When she fought Miesha Tate, for instance, Tate charged forward and got inside against Rousey, getting an underhook with her weight underneath Rousey. Tate, who has a background in wrestling, looked to have the angle on a takedown. But as she drove forward, the calm Rousey shifted her feet and tripped her off-balance opponent to the mat. As we know, Tate didn't tap to the first armbar Rousey tried but she eventually fell prey to Rousey's signature finisher.
Carmouche has good wrestling skills, as Coenen and others like Kaitlin Young can attest, but they're not overwhelming. According to FightMetric, she's completed just 35 percent of her takedown tries, while she's defended 60 percent of takedowns against her. To be fair, it's a limited sample size of only four fights, but Carmouche hasn't shown the elite level of grappling necessary to suggest she'll threaten Rousey.

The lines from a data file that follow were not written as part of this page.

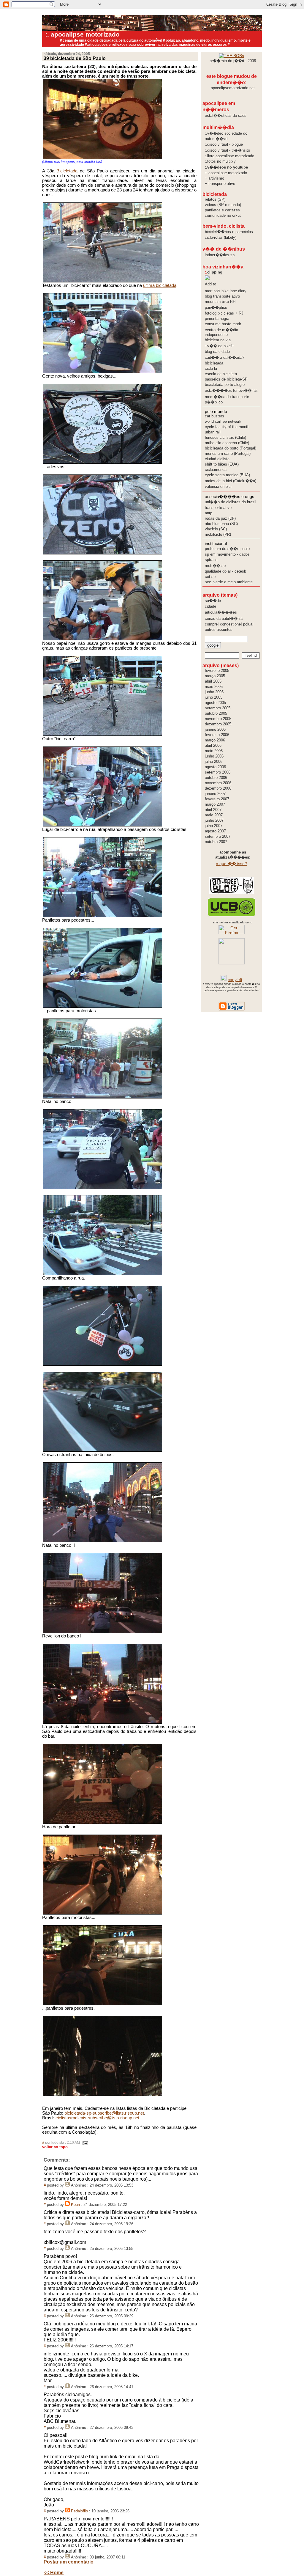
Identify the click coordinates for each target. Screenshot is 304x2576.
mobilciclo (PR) (218, 534)
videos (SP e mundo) (223, 204)
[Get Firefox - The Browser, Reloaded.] (231, 932)
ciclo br (211, 368)
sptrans (211, 559)
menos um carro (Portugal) (228, 453)
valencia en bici (218, 486)
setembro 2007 (217, 836)
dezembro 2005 (218, 724)
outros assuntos (218, 629)
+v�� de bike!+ (219, 346)
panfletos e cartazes (222, 210)
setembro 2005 (217, 708)
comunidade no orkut (223, 215)
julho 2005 (213, 697)
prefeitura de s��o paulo (227, 548)
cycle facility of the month (227, 427)
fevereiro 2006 (217, 735)
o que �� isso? (231, 863)
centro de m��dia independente (221, 332)
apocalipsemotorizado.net (233, 88)
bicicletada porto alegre (225, 384)
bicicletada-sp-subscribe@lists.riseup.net (104, 2113)
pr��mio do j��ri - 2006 (233, 61)
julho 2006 (213, 761)
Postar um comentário (69, 2561)
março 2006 (215, 740)
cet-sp (210, 576)
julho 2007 (213, 825)
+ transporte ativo (220, 183)
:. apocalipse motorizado (82, 34)
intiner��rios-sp (220, 255)
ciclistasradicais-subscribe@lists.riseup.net (97, 2118)
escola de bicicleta (221, 374)
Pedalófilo (79, 2511)
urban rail (213, 432)
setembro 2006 (217, 772)
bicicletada (214, 363)
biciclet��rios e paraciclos (229, 232)
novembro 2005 (218, 718)
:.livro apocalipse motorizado (229, 156)
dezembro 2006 (218, 788)
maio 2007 (214, 815)
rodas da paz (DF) (220, 518)
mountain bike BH (220, 301)
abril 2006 (213, 745)
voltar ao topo (55, 2147)
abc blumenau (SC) (221, 523)
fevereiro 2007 (217, 799)
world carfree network (223, 421)
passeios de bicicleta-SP (226, 379)
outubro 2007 (216, 842)
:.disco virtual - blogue (224, 144)
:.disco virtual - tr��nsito (227, 150)
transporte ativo (218, 507)
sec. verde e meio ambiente (229, 582)
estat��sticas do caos (225, 115)
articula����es (221, 612)
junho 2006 (214, 756)
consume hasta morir (223, 324)
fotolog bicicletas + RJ (224, 313)
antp (208, 513)
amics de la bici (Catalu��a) (230, 481)
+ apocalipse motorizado (226, 173)
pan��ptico (216, 307)
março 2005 (215, 676)
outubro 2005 (216, 713)
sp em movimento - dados (227, 554)
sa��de (213, 600)
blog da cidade (217, 351)
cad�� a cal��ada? (224, 357)
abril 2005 (213, 681)
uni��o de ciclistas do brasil (230, 502)
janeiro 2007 (215, 793)
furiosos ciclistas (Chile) (225, 437)
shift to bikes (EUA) (222, 464)
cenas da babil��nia (224, 618)
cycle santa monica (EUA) (227, 475)
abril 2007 (213, 809)
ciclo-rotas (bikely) (220, 237)
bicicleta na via (218, 340)
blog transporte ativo (222, 296)
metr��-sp (215, 565)
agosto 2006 (215, 767)
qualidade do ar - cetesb (225, 571)
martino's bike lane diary (225, 291)
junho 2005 (214, 692)
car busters (214, 416)
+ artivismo (214, 178)
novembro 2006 (218, 783)
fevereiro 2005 (217, 670)
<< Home (54, 2572)
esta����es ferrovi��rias (231, 390)
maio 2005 (214, 686)
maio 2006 (214, 751)
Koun (75, 2205)
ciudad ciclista (217, 459)
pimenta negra (217, 318)
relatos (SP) (215, 199)
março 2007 (215, 804)
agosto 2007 (215, 831)
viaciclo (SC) (216, 529)
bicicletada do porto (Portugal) (230, 448)
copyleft (235, 979)
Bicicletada (66, 171)
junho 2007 (214, 820)
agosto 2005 (215, 702)
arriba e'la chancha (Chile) (227, 443)
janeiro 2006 (215, 729)
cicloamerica (216, 469)
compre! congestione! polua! (229, 624)
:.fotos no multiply (220, 161)
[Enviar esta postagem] (84, 2142)
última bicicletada (159, 285)
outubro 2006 (216, 777)
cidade (210, 606)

The striking? For the purposes of this breakdown, it's worth discussing, but it's likely not going to be a major factor on fight night. Rousey's hands have improved a little at a time, but that's a conclusion made as much from training footage as fight footage. Rousey's six pro fights have totaled just seven minutes and 39 seconds, with the vast majority of that on the ground, so there's not a lot of real analysis to be taken from her standup game. She didn't look stellar in her match with Tate, which is by far her longest to date. But in video of her training with coach Edmond Tarverdyan and former female boxing star Lucia Rijker, she appears to have a much more fluid and controlled approach. It's unknown if she can carry that with her out of the gym and into the cage.
Carmouche's striking is competent, and she may even have the advantage against Rousey. She has a good straight right hand and she likes to attack the lead leg with kicks, but she has a tendency to work into the clinch, and as I stated, that's going to lead to very bad things against Rousey.
The one other thing worth pointing out against Carmouche is that she seemed to struggle going backward in a couple of her fights, and Rousey is a pressure fighter, so that should come into play as well.
All of this may make it sound like Carmouche has no chance. She is a huge underdog. But there are plenty of question marks about Rousey, too. Does she have a chin? Who really knows? Tate hit her pretty square and she didn't fall down, so that's a good sign, but it's hardly unassailable proof. Will her striking hold up over extended stretches? Does she have conditioning to go late into a fight? Will she fall apart if she can't get the armbar tap? These are all legitimate questions with answers that are left to the future.
As best I can tell, Carmouche is not the one who will force an answer. Her game is too dependent on the clinch, a position which Rousey owns. A clinch fight is a Rousey fight, and we all know how that ends.